=== GIVEN ENTRIES ===
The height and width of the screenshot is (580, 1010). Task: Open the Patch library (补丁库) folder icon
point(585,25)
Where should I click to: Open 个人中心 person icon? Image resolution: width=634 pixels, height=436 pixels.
---
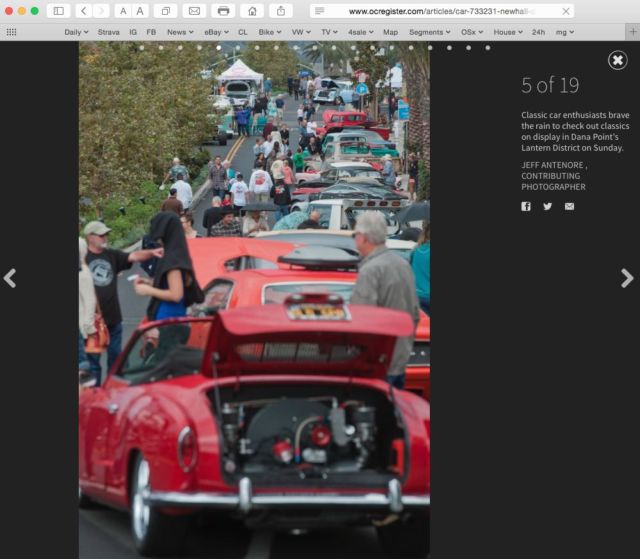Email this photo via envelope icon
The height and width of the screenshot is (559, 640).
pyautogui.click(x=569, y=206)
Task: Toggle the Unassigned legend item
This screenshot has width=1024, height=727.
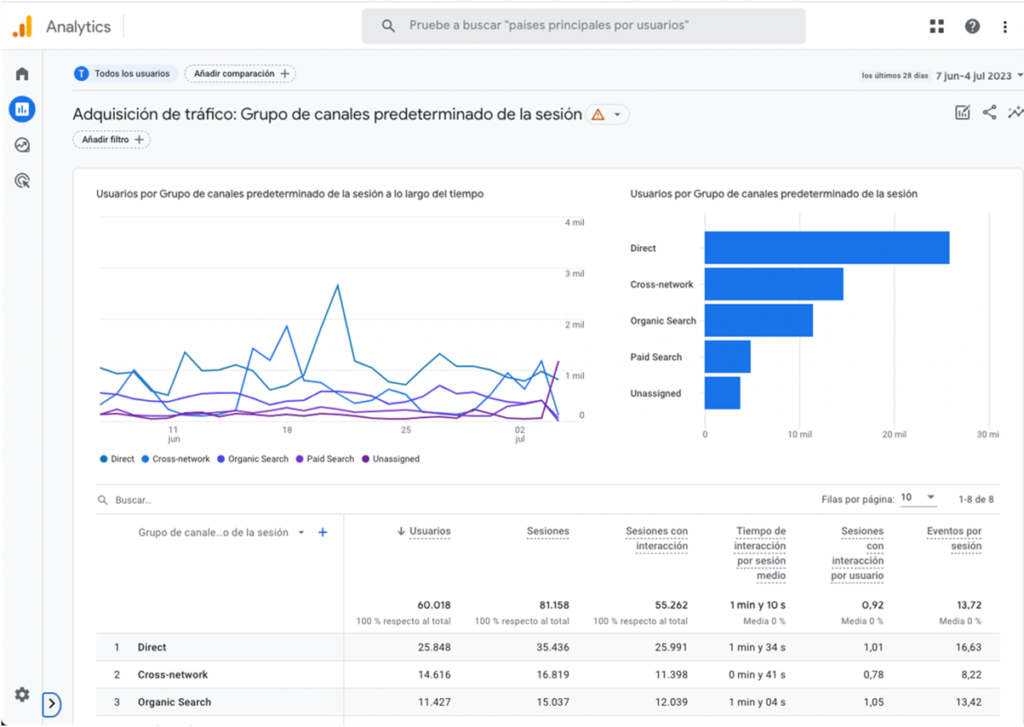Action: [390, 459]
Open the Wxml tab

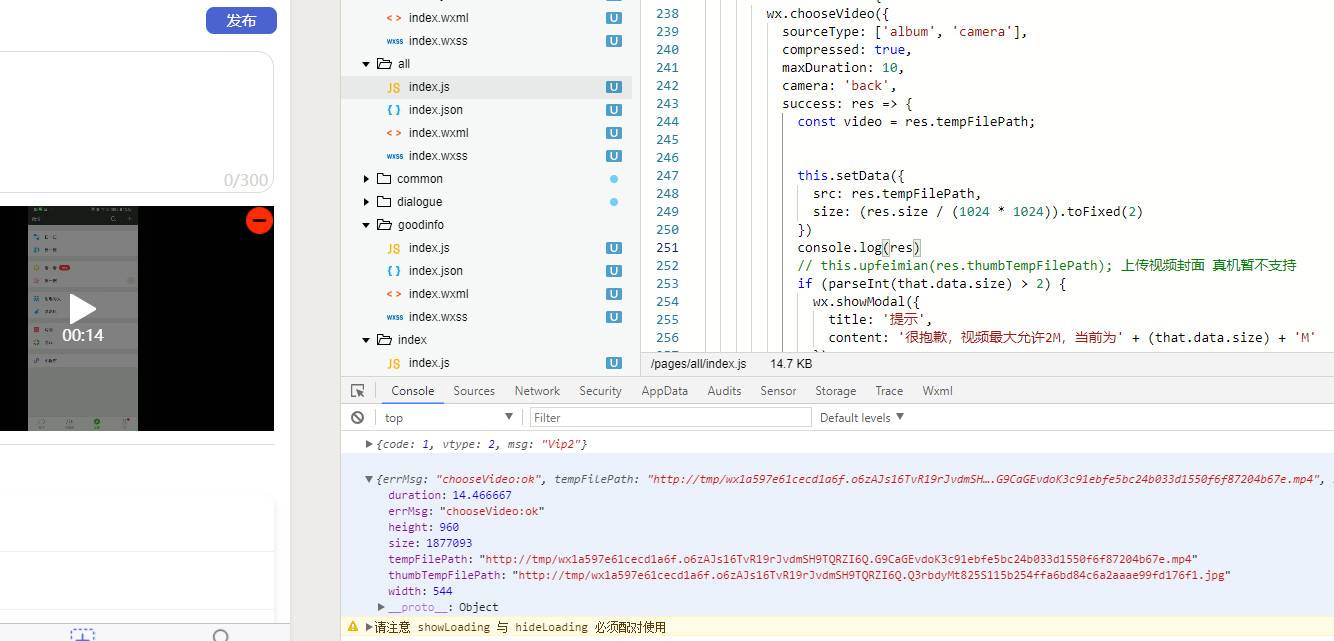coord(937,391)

=== ACTIVITY ===
Beginning with the line above that contains "The height and width of the screenshot is (580, 1010).", copy each line exactly up to and including the line that contains "Where should I", and go no further.

=== EXPECTED ANSWER ===
The height and width of the screenshot is (580, 1010). Task: Open the Patch library (补丁库) folder icon
point(585,25)
Where should I click to: Open 个人中心 person icon? Image resolution: width=634 pixels, height=436 pixels.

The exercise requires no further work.